Nonetheless, this protocol demonstrates how explicit predictions from theoretical models may be used to elucidate the forces that cause the pattern of greater sexual isolation in sympatric taxa. Future mathematical models should attempt to produce more precise predictions that distinguish between possible explanations for the pattern.

Conclusions

While many accept that reinforcement explains the pattern of greater mating discrimination observed in sympatric taxa, I caution that we have not adequately explored the alternatives in many cases. Generalizations from broad species surveys can only address presence, frequency and magnitude of the pattern (see below). Detailed studies of proposed cases of reinforcement are needed, as are theoretical models that can derive diagnostic predictions of different causes of the pattern.
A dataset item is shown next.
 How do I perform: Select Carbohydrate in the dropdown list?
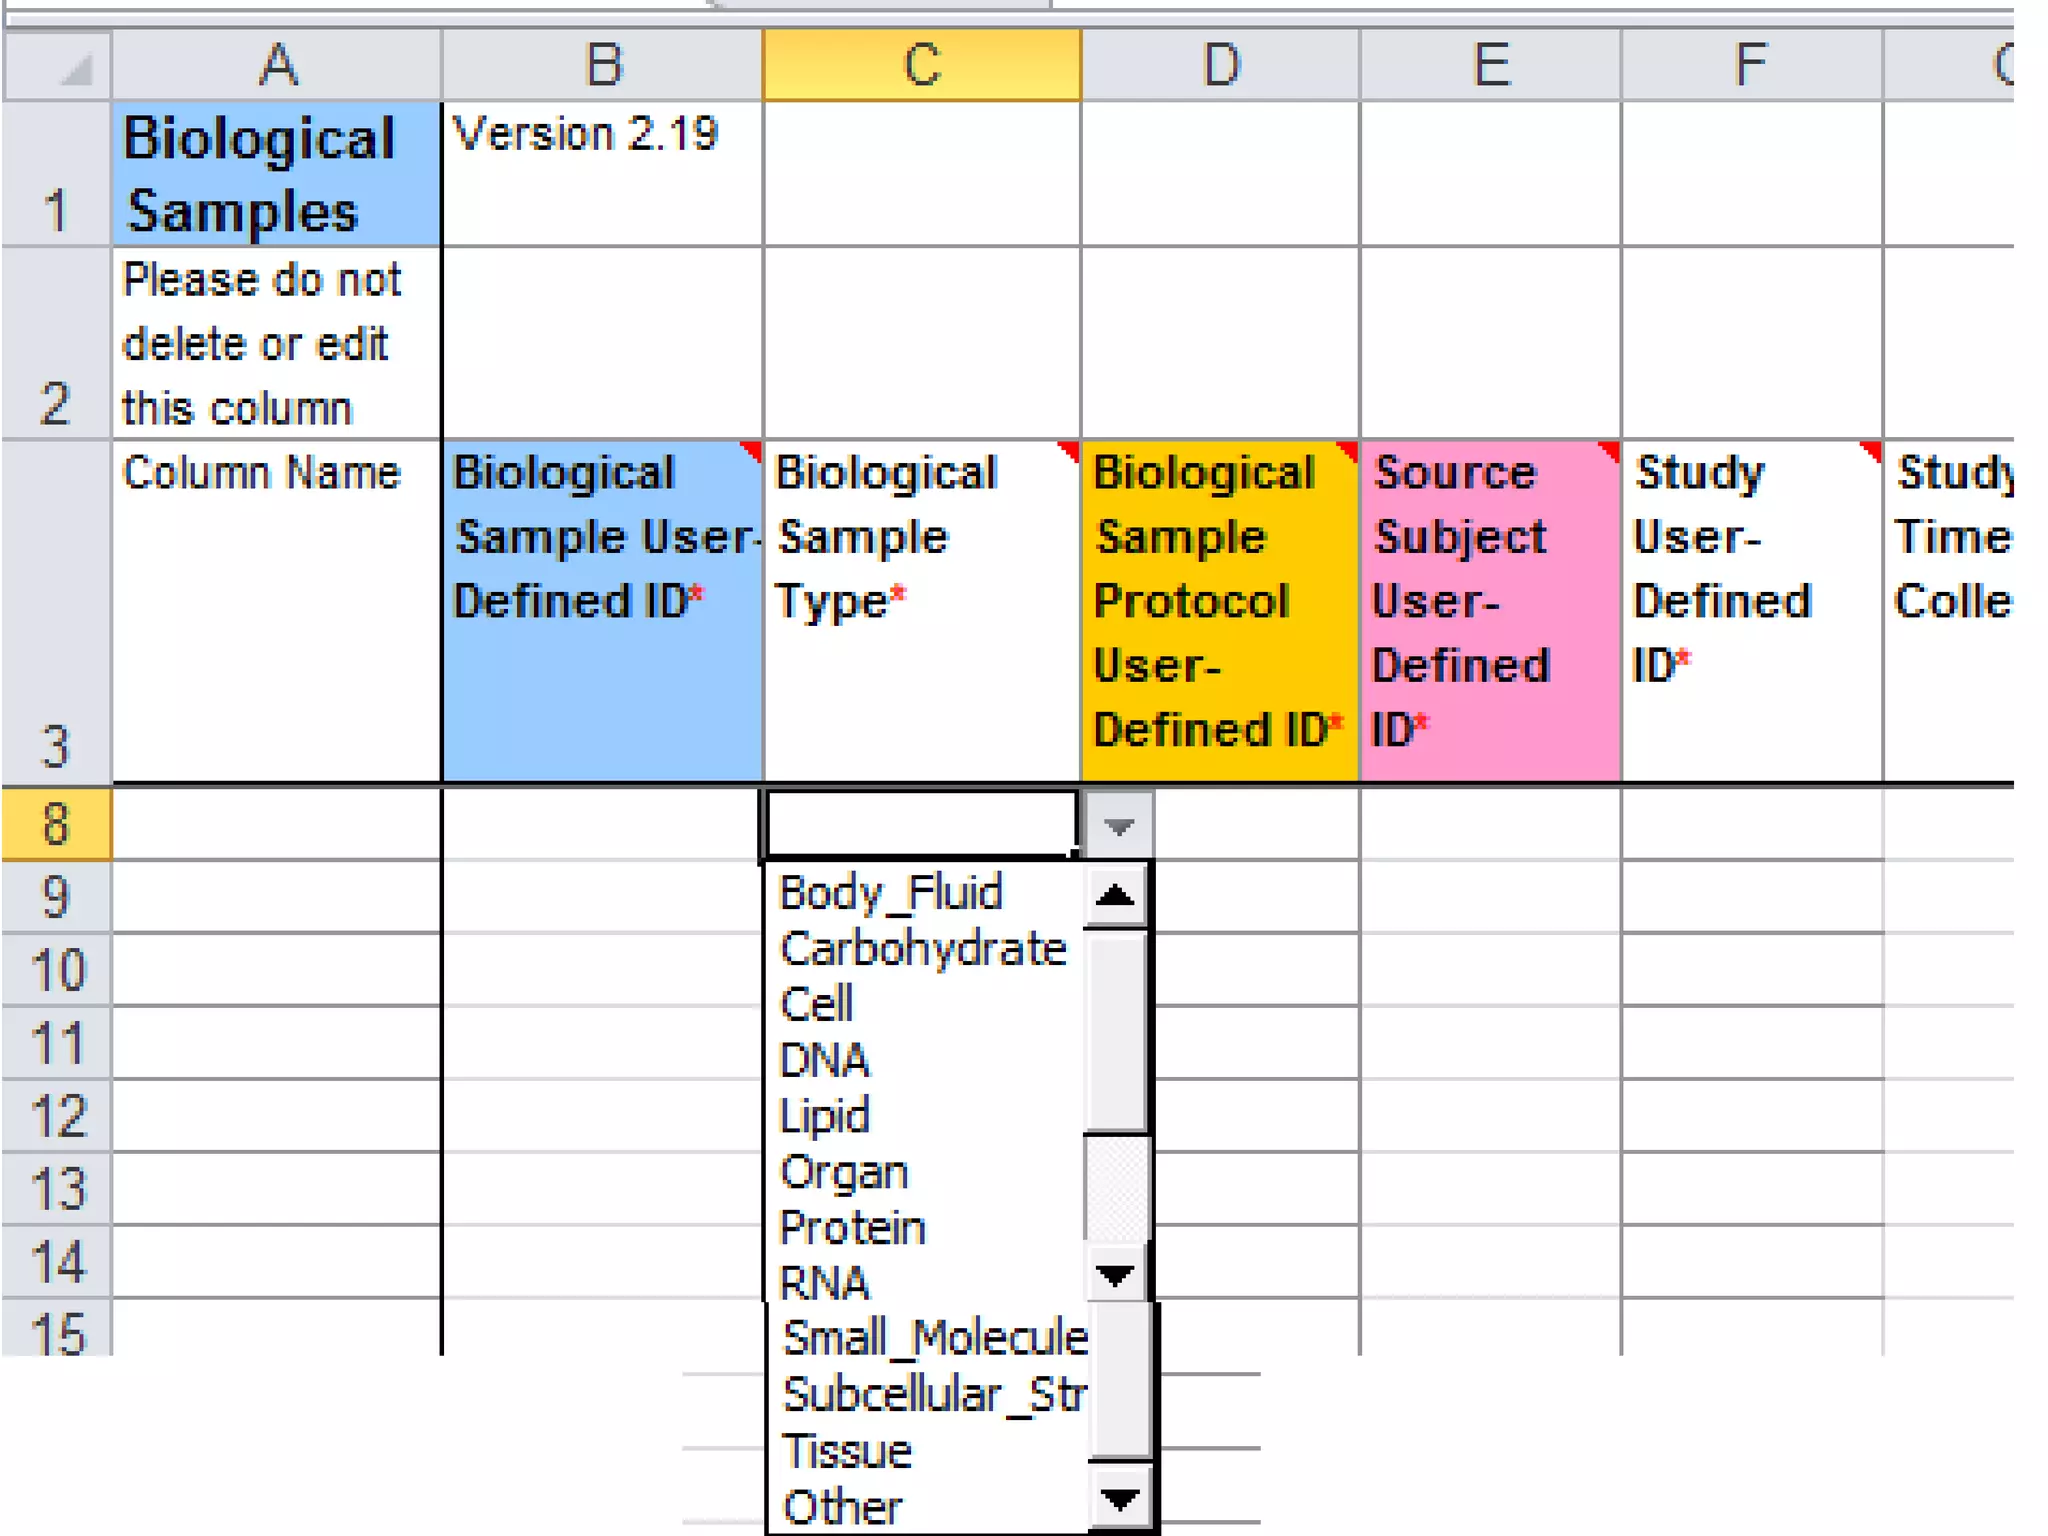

Even if sympatric taxa are always more discriminating than allopatric taxa, the magnitude of the effect of sympatry may be small; for example, if all taxa that show 99% species discrimination in allopatry evolve the extra 1% in sympatry, the effects of sympatry are slight, despite being frequent. In further documenting the pattern, we must evaluate both the frequency and the magnitude of the effect (see also Hollocher et al., 1997). Indeed, models of reinforcement have consistently suggested that it is most likely where a large initial divergence in mate preferences has already occurred (e.g. Liou & Price, 1994; Kelly & Noor, 1996). The difficulty associated with estimating magnitudes, however, comes from the diversity of opinions regarding experimental mate choice design (e.g. choice vs no-choice) and statistical evaluation of ‘discrimination’. The former should be addressed on a species-specific basis by using the mating design most similar to how matings occur in nature. The latter is a more formidable task.

With the recent growth of molecular population genetics, some of the questions that were difficult to resolve 20 years ago can be answered quickly and easily today. Future theoretical or statistical models of reinforcement, or adaptive evolution in general, will probably yield genetic predictions that can be tested directly. Genetic tools may help us finally to understand how the pattern of greater species discrimination in sympatric taxa came to be.